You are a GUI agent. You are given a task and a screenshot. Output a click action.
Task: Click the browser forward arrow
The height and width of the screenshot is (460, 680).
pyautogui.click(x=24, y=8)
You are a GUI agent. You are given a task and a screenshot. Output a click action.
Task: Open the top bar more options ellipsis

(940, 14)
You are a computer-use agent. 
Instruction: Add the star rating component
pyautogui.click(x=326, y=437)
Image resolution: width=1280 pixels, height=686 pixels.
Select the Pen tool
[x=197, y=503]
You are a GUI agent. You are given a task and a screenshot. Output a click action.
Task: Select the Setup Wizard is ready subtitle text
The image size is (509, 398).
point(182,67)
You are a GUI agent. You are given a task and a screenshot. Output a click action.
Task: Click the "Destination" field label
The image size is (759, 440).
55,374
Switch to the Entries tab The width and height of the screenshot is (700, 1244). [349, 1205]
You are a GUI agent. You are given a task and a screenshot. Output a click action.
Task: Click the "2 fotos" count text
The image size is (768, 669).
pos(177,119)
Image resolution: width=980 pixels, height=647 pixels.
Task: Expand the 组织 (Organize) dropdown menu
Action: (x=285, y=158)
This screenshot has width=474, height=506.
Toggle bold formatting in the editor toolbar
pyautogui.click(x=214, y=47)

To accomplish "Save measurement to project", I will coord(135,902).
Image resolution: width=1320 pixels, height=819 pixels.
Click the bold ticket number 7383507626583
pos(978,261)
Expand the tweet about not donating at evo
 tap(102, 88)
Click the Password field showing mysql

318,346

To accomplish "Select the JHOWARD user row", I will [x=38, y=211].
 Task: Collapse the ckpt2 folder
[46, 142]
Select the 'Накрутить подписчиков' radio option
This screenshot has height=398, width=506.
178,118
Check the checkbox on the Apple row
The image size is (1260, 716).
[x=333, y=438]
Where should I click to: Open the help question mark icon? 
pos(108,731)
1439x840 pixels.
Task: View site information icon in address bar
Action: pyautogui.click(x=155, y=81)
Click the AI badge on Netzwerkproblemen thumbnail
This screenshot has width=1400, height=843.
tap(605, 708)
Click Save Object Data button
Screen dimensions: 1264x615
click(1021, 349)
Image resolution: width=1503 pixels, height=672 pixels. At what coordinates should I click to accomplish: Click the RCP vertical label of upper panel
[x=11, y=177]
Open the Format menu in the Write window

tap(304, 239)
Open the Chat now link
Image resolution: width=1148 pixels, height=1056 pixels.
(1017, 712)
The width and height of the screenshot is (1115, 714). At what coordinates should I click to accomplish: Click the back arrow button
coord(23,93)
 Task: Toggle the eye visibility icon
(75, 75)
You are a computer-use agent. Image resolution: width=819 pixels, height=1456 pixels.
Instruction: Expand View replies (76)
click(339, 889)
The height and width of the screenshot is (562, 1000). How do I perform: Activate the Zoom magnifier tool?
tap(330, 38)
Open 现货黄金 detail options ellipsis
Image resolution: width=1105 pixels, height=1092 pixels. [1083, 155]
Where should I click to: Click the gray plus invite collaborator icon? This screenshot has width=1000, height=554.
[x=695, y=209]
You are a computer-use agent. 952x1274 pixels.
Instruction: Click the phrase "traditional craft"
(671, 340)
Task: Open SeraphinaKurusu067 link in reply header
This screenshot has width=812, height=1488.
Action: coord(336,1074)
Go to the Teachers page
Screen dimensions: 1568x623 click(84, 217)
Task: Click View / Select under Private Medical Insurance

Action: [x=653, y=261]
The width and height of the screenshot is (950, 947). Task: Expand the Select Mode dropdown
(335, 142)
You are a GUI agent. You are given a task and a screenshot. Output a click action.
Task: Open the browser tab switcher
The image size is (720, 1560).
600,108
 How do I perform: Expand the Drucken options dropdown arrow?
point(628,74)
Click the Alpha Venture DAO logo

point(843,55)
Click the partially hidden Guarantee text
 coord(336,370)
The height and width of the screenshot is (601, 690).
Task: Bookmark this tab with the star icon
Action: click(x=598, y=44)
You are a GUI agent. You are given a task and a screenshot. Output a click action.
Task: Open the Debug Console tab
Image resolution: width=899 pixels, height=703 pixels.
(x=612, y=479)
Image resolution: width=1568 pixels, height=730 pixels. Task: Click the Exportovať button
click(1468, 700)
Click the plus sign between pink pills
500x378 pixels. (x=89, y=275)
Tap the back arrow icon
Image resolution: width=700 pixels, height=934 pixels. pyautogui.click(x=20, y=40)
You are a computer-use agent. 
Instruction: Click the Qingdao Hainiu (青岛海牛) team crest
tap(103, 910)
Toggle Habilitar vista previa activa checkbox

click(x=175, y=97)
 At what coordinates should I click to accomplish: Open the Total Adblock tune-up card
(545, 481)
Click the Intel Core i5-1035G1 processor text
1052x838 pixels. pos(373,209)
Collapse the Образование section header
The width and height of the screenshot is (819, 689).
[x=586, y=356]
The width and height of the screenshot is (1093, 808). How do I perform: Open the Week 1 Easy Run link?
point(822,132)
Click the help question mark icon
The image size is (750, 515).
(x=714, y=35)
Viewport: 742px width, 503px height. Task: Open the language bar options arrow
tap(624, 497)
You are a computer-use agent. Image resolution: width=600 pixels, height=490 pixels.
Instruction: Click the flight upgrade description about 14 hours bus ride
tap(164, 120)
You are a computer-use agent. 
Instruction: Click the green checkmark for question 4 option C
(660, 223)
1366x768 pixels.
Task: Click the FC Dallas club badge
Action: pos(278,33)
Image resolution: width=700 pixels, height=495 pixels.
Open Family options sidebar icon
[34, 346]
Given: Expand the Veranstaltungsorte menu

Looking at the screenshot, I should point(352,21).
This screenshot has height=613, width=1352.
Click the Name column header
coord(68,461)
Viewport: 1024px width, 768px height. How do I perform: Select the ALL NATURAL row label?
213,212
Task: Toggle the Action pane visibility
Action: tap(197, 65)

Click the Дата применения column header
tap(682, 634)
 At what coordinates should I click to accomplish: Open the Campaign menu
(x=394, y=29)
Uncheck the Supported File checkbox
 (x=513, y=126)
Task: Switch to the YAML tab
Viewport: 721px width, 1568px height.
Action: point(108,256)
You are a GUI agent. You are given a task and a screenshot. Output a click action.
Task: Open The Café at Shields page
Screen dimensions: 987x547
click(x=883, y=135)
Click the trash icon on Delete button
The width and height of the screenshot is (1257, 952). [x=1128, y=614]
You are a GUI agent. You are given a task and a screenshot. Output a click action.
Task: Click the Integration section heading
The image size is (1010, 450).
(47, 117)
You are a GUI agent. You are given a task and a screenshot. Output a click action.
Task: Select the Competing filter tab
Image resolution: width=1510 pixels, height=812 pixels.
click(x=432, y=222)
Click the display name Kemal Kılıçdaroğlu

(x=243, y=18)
# # # #
Repeat every line of the material exactly as given.

You are a GUI agent. You are given a task and a screenshot. Output a click action.
Task: Click the browser forward arrow
The height and width of the screenshot is (460, 680).
pyautogui.click(x=24, y=8)
You are a GUI agent. You are given a task and a screenshot. Output a click action.
Task: Open the top bar more options ellipsis

(940, 14)
You are a computer-use agent. 
Instruction: Add the star rating component
pyautogui.click(x=326, y=437)
Image resolution: width=1280 pixels, height=686 pixels.
Select the Pen tool
[x=197, y=503]
You are a GUI agent. You are given a task and a screenshot. Output a click action.
Task: Select the Setup Wizard is ready subtitle text
The image size is (509, 398).
point(182,67)
You are a GUI agent. You are given a task and a screenshot. Output a click action.
Task: Click the "Destination" field label
The image size is (759, 440).
55,374
Switch to the Entries tab The width and height of the screenshot is (700, 1244). [349, 1205]
You are a GUI agent. You are given a task and a screenshot. Output a click action.
Task: Click the "2 fotos" count text
The image size is (768, 669).
pos(177,119)
Image resolution: width=980 pixels, height=647 pixels.
Task: Expand the 组织 (Organize) dropdown menu
Action: (x=285, y=158)
This screenshot has width=474, height=506.
Toggle bold formatting in the editor toolbar
pyautogui.click(x=214, y=47)

To accomplish "Save measurement to project", I will coord(135,902).
Image resolution: width=1320 pixels, height=819 pixels.
Click the bold ticket number 7383507626583
pos(978,261)
Expand the tweet about not donating at evo
 tap(102, 88)
Click the Password field showing mysql

318,346

To accomplish "Select the JHOWARD user row", I will [x=38, y=211].
 Task: Collapse the ckpt2 folder
[46, 142]
Select the 'Накрутить подписчиков' radio option
This screenshot has height=398, width=506.
178,118
Check the checkbox on the Apple row
The image size is (1260, 716).
[x=333, y=438]
Where should I click to: Open the help question mark icon? 
pos(108,731)
1439x840 pixels.
Task: View site information icon in address bar
Action: pyautogui.click(x=155, y=81)
Click the AI badge on Netzwerkproblemen thumbnail
This screenshot has width=1400, height=843.
tap(605, 708)
Click Save Object Data button
Screen dimensions: 1264x615
click(1021, 349)
Image resolution: width=1503 pixels, height=672 pixels. At what coordinates should I click to accomplish: Click the RCP vertical label of upper panel
[x=11, y=177]
Open the Format menu in the Write window

tap(304, 239)
Open the Chat now link
Image resolution: width=1148 pixels, height=1056 pixels.
(1017, 712)
The width and height of the screenshot is (1115, 714). At what coordinates should I click to accomplish: Click the back arrow button
coord(23,93)
 Task: Toggle the eye visibility icon
(75, 75)
You are a computer-use agent. Image resolution: width=819 pixels, height=1456 pixels.
Instruction: Expand View replies (76)
click(339, 889)
The height and width of the screenshot is (562, 1000). How do I perform: Activate the Zoom magnifier tool?
tap(330, 38)
Open 现货黄金 detail options ellipsis
Image resolution: width=1105 pixels, height=1092 pixels. [1083, 155]
Where should I click to: Click the gray plus invite collaborator icon? This screenshot has width=1000, height=554.
[x=695, y=209]
You are a computer-use agent. 952x1274 pixels.
Instruction: Click the phrase "traditional craft"
(671, 340)
Task: Open SeraphinaKurusu067 link in reply header
This screenshot has width=812, height=1488.
Action: coord(336,1074)
Go to the Teachers page
Screen dimensions: 1568x623 click(84, 217)
Task: Click View / Select under Private Medical Insurance

Action: [x=653, y=261]
The width and height of the screenshot is (950, 947). Task: Expand the Select Mode dropdown
(335, 142)
You are a GUI agent. You are given a task and a screenshot. Output a click action.
Task: Open the browser tab switcher
The image size is (720, 1560).
600,108
 How do I perform: Expand the Drucken options dropdown arrow?
point(628,74)
Click the Alpha Venture DAO logo

point(843,55)
Click the partially hidden Guarantee text
 coord(336,370)
The height and width of the screenshot is (601, 690).
Task: Bookmark this tab with the star icon
Action: click(x=598, y=44)
You are a GUI agent. You are given a task and a screenshot. Output a click action.
Task: Open the Debug Console tab
Image resolution: width=899 pixels, height=703 pixels.
(x=612, y=479)
Image resolution: width=1568 pixels, height=730 pixels. Task: Click the Exportovať button
click(1468, 700)
Click the plus sign between pink pills
500x378 pixels. (x=89, y=275)
Tap the back arrow icon
Image resolution: width=700 pixels, height=934 pixels. pyautogui.click(x=20, y=40)
You are a computer-use agent. 
Instruction: Click the Qingdao Hainiu (青岛海牛) team crest
tap(103, 910)
Toggle Habilitar vista previa activa checkbox

click(x=175, y=97)
 At what coordinates should I click to accomplish: Open the Total Adblock tune-up card
(545, 481)
Click the Intel Core i5-1035G1 processor text
1052x838 pixels. pos(373,209)
Collapse the Образование section header
The width and height of the screenshot is (819, 689).
[x=586, y=356]
The width and height of the screenshot is (1093, 808). How do I perform: Open the Week 1 Easy Run link?
point(822,132)
Click the help question mark icon
The image size is (750, 515).
(x=714, y=35)
Viewport: 742px width, 503px height. Task: Open the language bar options arrow
tap(624, 497)
You are a computer-use agent. Image resolution: width=600 pixels, height=490 pixels.
Instruction: Click the flight upgrade description about 14 hours bus ride
tap(164, 120)
You are a computer-use agent. 
Instruction: Click the green checkmark for question 4 option C
(660, 223)
1366x768 pixels.
Task: Click the FC Dallas club badge
Action: pos(278,33)
Image resolution: width=700 pixels, height=495 pixels.
Open Family options sidebar icon
[34, 346]
Given: Expand the Veranstaltungsorte menu

Looking at the screenshot, I should point(352,21).
This screenshot has height=613, width=1352.
Click the Name column header
coord(68,461)
Viewport: 1024px width, 768px height. How do I perform: Select the ALL NATURAL row label?
213,212
Task: Toggle the Action pane visibility
Action: tap(197, 65)

Click the Дата применения column header
tap(682, 634)
 At what coordinates should I click to accomplish: Open the Campaign menu
(x=394, y=29)
Uncheck the Supported File checkbox
 (x=513, y=126)
Task: Switch to the YAML tab
Viewport: 721px width, 1568px height.
Action: point(108,256)
You are a GUI agent. You are given a task and a screenshot. Output a click action.
Task: Open The Café at Shields page
Screen dimensions: 987x547
click(x=883, y=135)
Click the trash icon on Delete button
The width and height of the screenshot is (1257, 952). [x=1128, y=614]
You are a GUI agent. You are given a task and a screenshot. Output a click action.
Task: Click the Integration section heading
The image size is (1010, 450).
(47, 117)
You are a GUI agent. You are given a task and a screenshot. Output a click action.
Task: Select the Competing filter tab
Image resolution: width=1510 pixels, height=812 pixels.
click(x=432, y=222)
Click the display name Kemal Kılıçdaroğlu

(x=243, y=18)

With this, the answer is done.